I was at a barbecue yesterday at a friend's house and am SO confused. I didn't know the other families there all that well, but my friend is pretty GD/natural living/AP and has mentioned that these friends are like-minded. None of us knew each other, so I can't really vouch for that, only for what I saw.....
Which was, one child had been in the pool and had climbed out to vomit. I looked over, and just saw her crouched on the ground near the pool, vomiting in the grass. Her mom didn't get out of her chair, and her dad didn't leave the pool or even go over to her. If my child was vomiting, I'd be right there to rub her back/help in any way I could. Obviously, she was fine, and I didn't go over b/c she didn't know me, but I really just wanted to go and give her a hug and whisper to her that she'd be okay. (She's about 3-4 years old, not sure.) Am I crazy? Shouldn't SOMEONE have gone over there? (The parents said she wasn't sick, just swallowed water or ate too recently or something.)
Then there was a scuffle over toys. Everyone agreed, let them work it out. (Kids were all between the ages of 3 and 6, with the exception of the babies.) One child was despondent over having to share his stuff; he just couldn't let it go even though he was using other kids' toys too. When his mom tried to talk to him about it, the other moms told her to let it go and let him figure it out on his own. Well, yes, the sharing part, but he was crying and very upset, having trouble sorting out what he needed to do. Isn't it our job as parents to help them sort things out and learn to think things through so they can fix their own "problems," no matter how silly they seem to us?

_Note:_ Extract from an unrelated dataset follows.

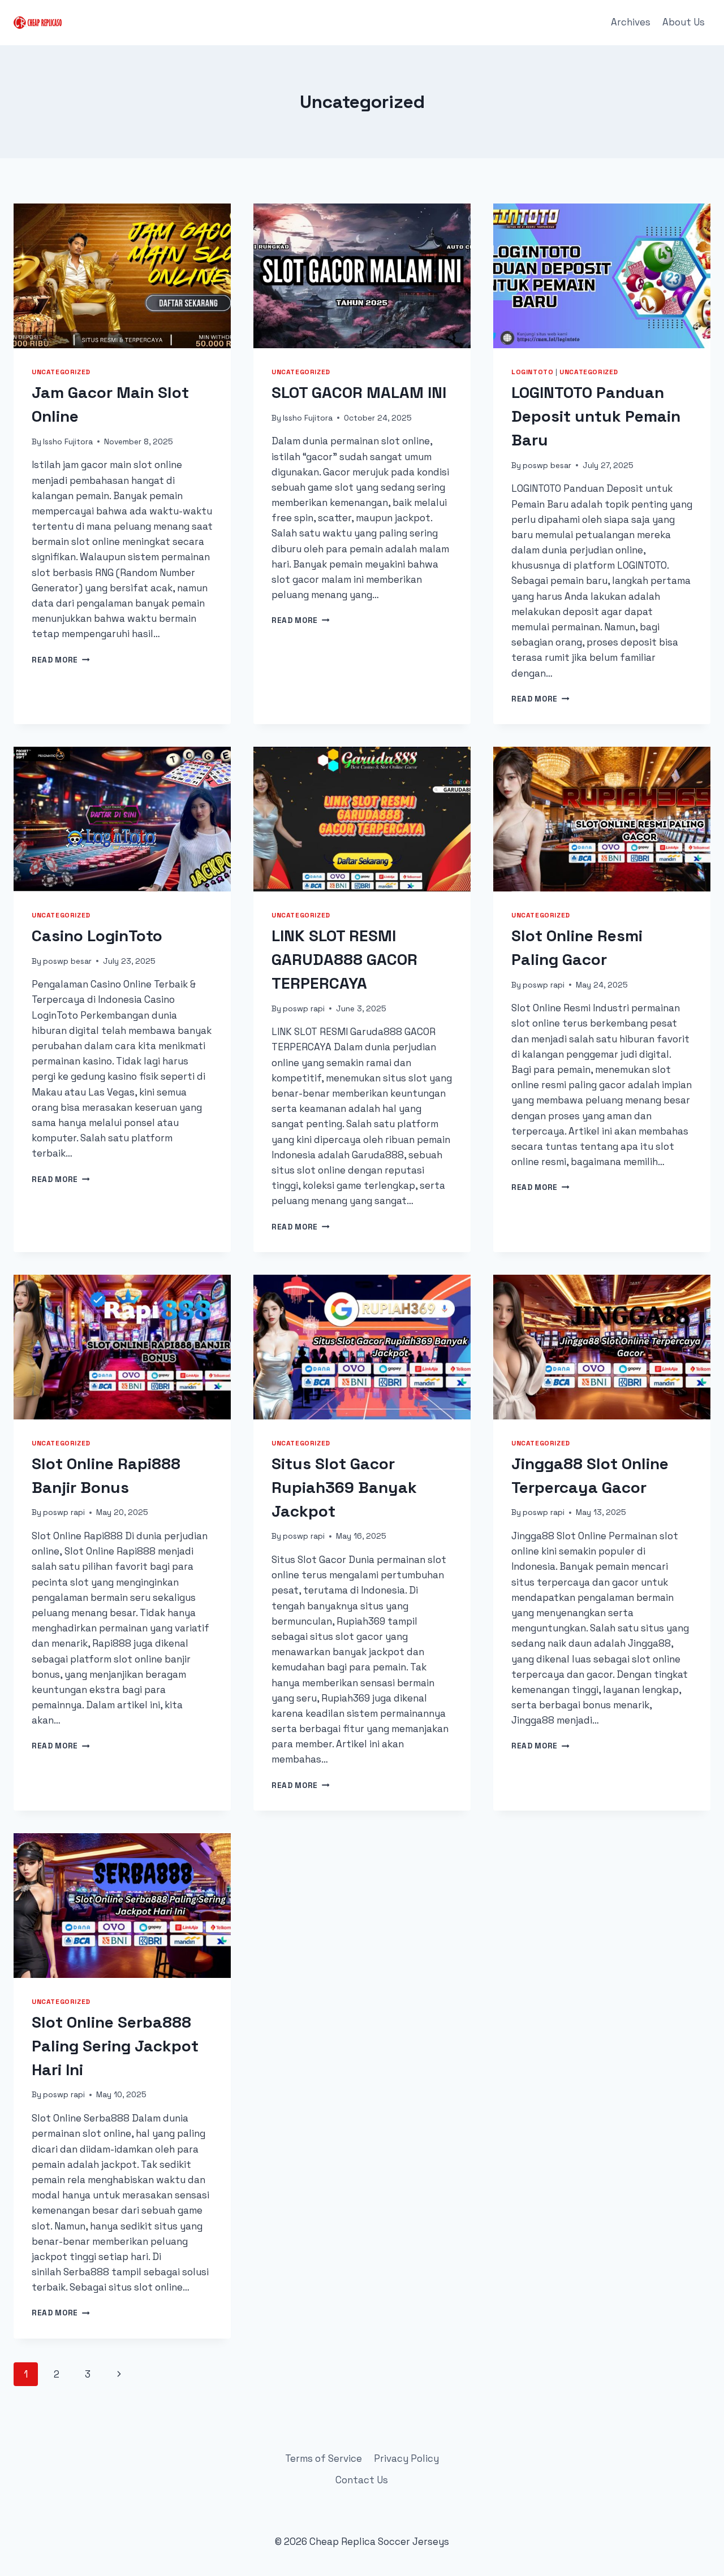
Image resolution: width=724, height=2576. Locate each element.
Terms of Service (323, 2458)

Just b/c it's "normal" and "age appropriate," does that mean we leave them to their own devices?
There was another incident between two of the boys who were friends. I didn't see what happened but apparently one boy was hit in the face by accident and was upset. He wasn't hurt, and his mom just let it go since he didn't come crying to her for comfort. Fine, I can see that being a good time to let them sort things out. But then suddenly the boy who had done the accidental hitting was sobbing harder than his friend. He was SO upset he couldn't speak. His mom made no move to comfort him or even to find out what the problem was. I thought maybe he was upset that he'd hurt his friend -- shouldn't he have had someone reassure him his friend wasn't badly hurt? Obviously, he could see that, but still, these are LITTLE kids, not 10-year-olds. I really wanted to give the kid a hug and couldn't believe his mom wasn't right there to comfort her little boy.
Am I crazy to think that these moms should have done a little more for their kids in these situations? I know I enjoyed letting the kids play and chatting with other moms/dads but I also made sure that my kids were happy and safe and behaving nicely. And when they weren't, I took care of it. Or maybe I do need to lighten up (I often think that) and these moms are right -- they definitely seem to be more laid back and relaxed than I am! What do you all think?